- _Study material_:
..............................

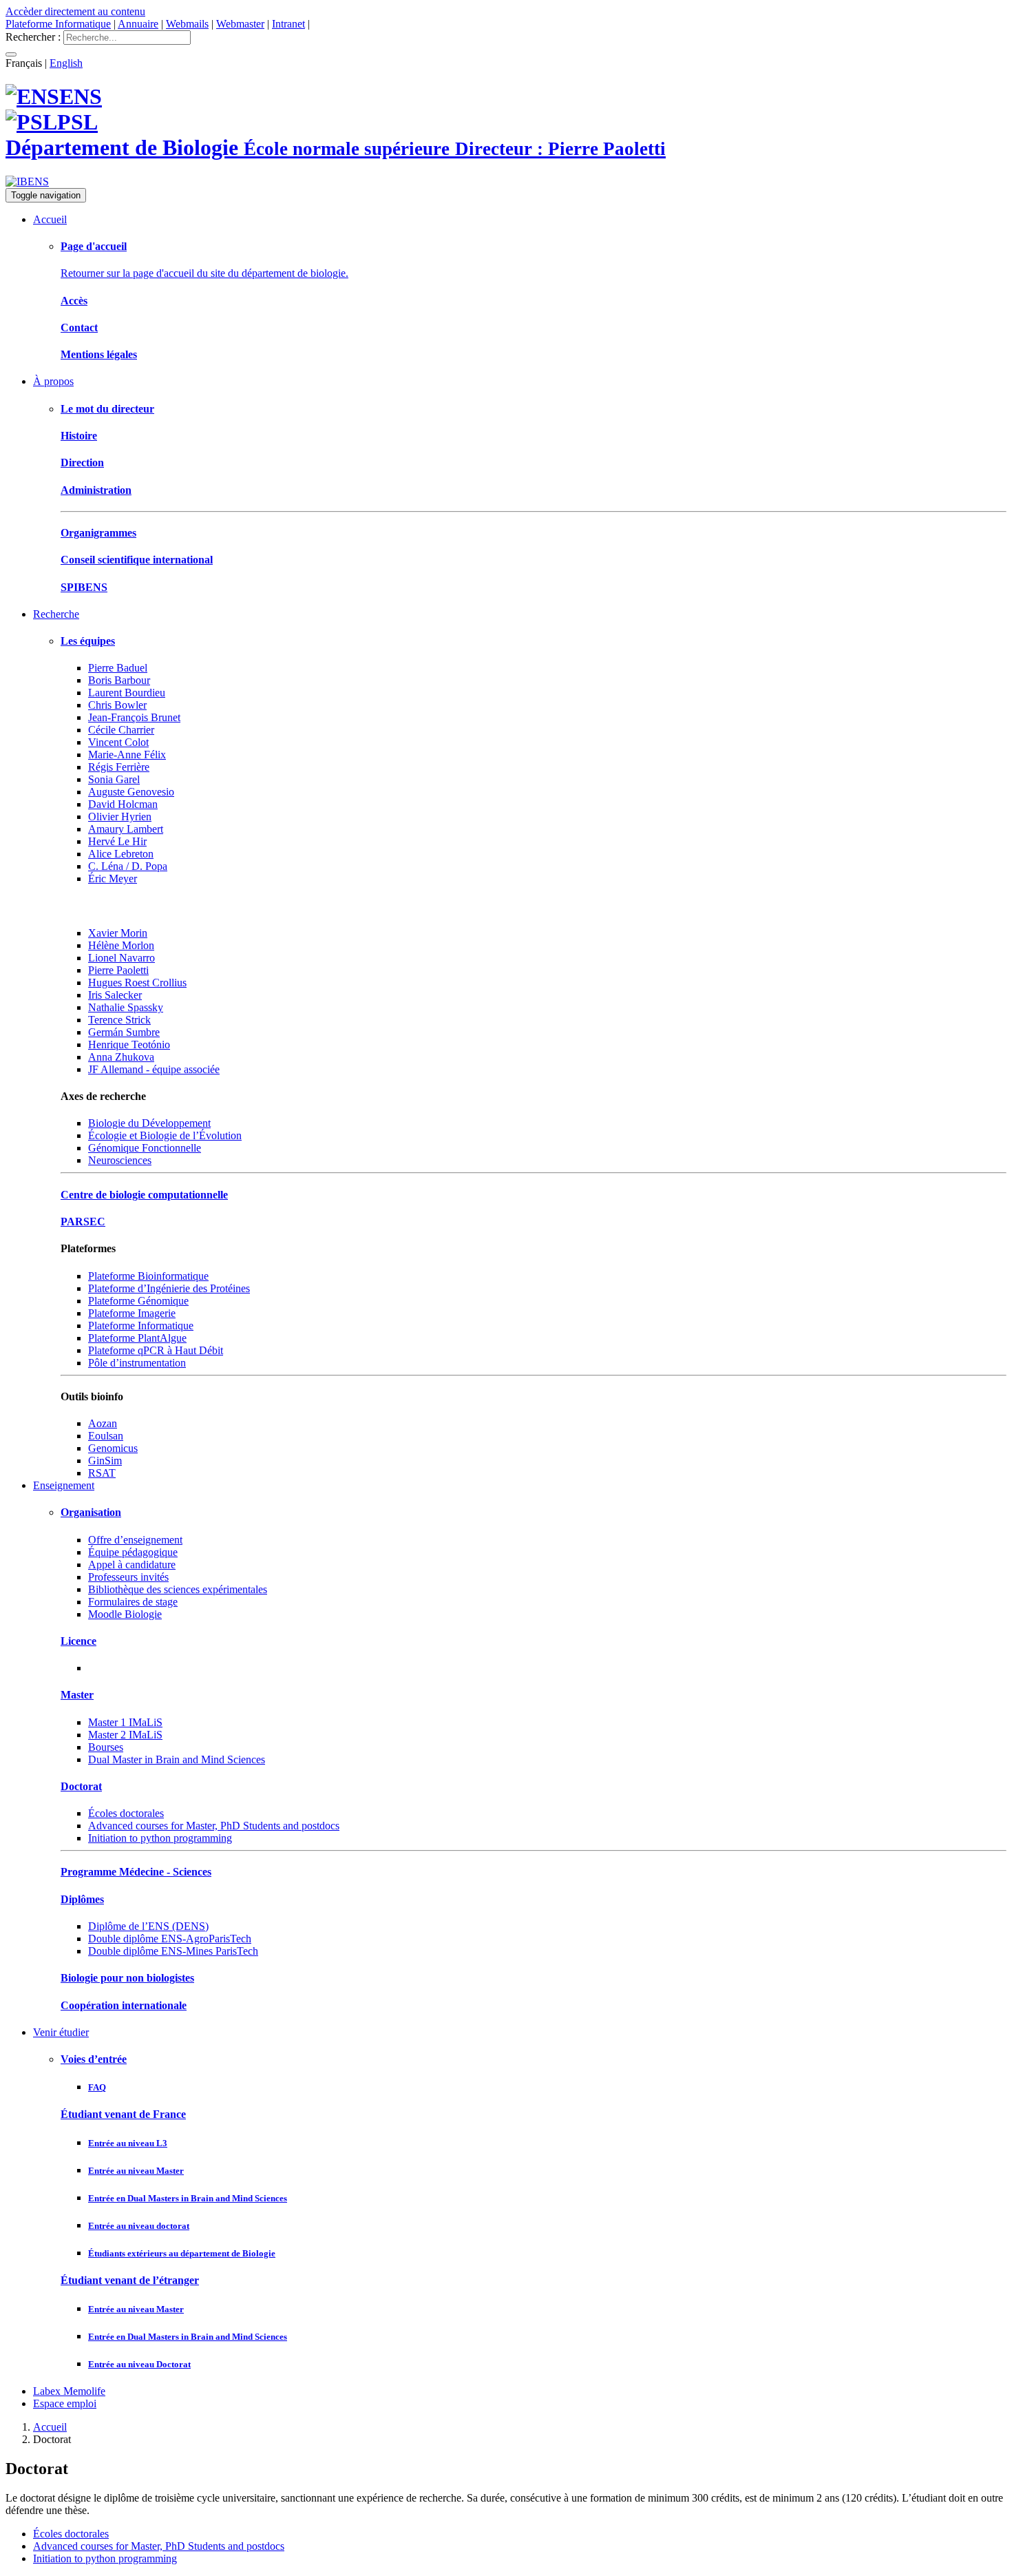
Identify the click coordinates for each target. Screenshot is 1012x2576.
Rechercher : (33, 37)
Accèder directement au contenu (75, 11)
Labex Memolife (69, 2391)
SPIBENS (84, 587)
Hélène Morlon (121, 945)
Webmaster (240, 24)
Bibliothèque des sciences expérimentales (177, 1589)
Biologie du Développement (149, 1123)
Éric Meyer (112, 878)
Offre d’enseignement (135, 1540)
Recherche (56, 614)
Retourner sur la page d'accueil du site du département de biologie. (204, 273)
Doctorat (81, 1786)
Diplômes (82, 1899)
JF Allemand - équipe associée (154, 1069)
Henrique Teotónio (129, 1044)
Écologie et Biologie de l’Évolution (165, 1135)
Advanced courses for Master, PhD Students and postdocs (213, 1825)
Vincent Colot (118, 742)
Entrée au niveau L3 (127, 2143)
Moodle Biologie (125, 1614)
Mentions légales (99, 354)
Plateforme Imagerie (132, 1313)
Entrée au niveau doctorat (138, 2226)
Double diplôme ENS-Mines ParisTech (173, 1951)
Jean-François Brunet (134, 717)
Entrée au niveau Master (136, 2170)
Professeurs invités (128, 1577)
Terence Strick (119, 1020)
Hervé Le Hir (117, 841)
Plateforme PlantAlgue (137, 1338)
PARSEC (83, 1221)
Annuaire (138, 24)
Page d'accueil (94, 246)
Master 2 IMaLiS (125, 1735)
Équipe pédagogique (133, 1552)
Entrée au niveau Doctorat (139, 2364)
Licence (78, 1641)
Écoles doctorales (126, 1813)
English (66, 63)
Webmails (187, 24)
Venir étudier (61, 2032)
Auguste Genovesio (131, 792)
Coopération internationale (124, 2005)
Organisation (91, 1512)
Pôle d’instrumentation (137, 1363)
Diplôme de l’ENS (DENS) (148, 1926)
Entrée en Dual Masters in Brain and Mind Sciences (187, 2198)
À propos (53, 381)
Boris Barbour (119, 680)
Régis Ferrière (118, 767)
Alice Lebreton (121, 854)
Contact (79, 327)
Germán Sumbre (124, 1032)
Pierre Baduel (117, 668)
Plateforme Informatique (58, 24)
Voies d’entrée (94, 2059)
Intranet (288, 24)
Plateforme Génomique (138, 1301)
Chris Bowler (117, 705)
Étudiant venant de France (123, 2114)
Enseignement (63, 1485)
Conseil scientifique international (137, 559)
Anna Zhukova (121, 1057)
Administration (96, 490)
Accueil (50, 219)
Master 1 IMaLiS (125, 1722)
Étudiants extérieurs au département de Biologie (181, 2253)
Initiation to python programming (160, 1838)
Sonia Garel (114, 779)
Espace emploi (64, 2403)
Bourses (105, 1747)
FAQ (97, 2087)
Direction (82, 462)
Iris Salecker (115, 995)
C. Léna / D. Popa (127, 866)
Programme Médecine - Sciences (136, 1872)
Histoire (79, 436)
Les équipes (88, 641)
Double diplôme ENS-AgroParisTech (169, 1938)
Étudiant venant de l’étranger (130, 2280)
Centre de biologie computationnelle (144, 1195)
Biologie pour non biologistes (127, 1978)
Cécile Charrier (121, 730)
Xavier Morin (117, 933)
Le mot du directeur (107, 409)
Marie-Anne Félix (127, 754)
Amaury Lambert (125, 829)
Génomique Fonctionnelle (144, 1148)
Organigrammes (98, 533)
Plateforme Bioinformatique (148, 1276)
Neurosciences (119, 1160)
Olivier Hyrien (119, 816)
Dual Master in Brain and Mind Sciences (176, 1759)
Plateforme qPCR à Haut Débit (155, 1350)
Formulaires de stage (133, 1602)
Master (77, 1695)
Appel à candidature (132, 1564)
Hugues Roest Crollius (137, 982)
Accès (74, 301)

..............................

- _What is required_: Within the data, how many lines hold "Plateforme"? Respond with only the number.

- _Written response_: 6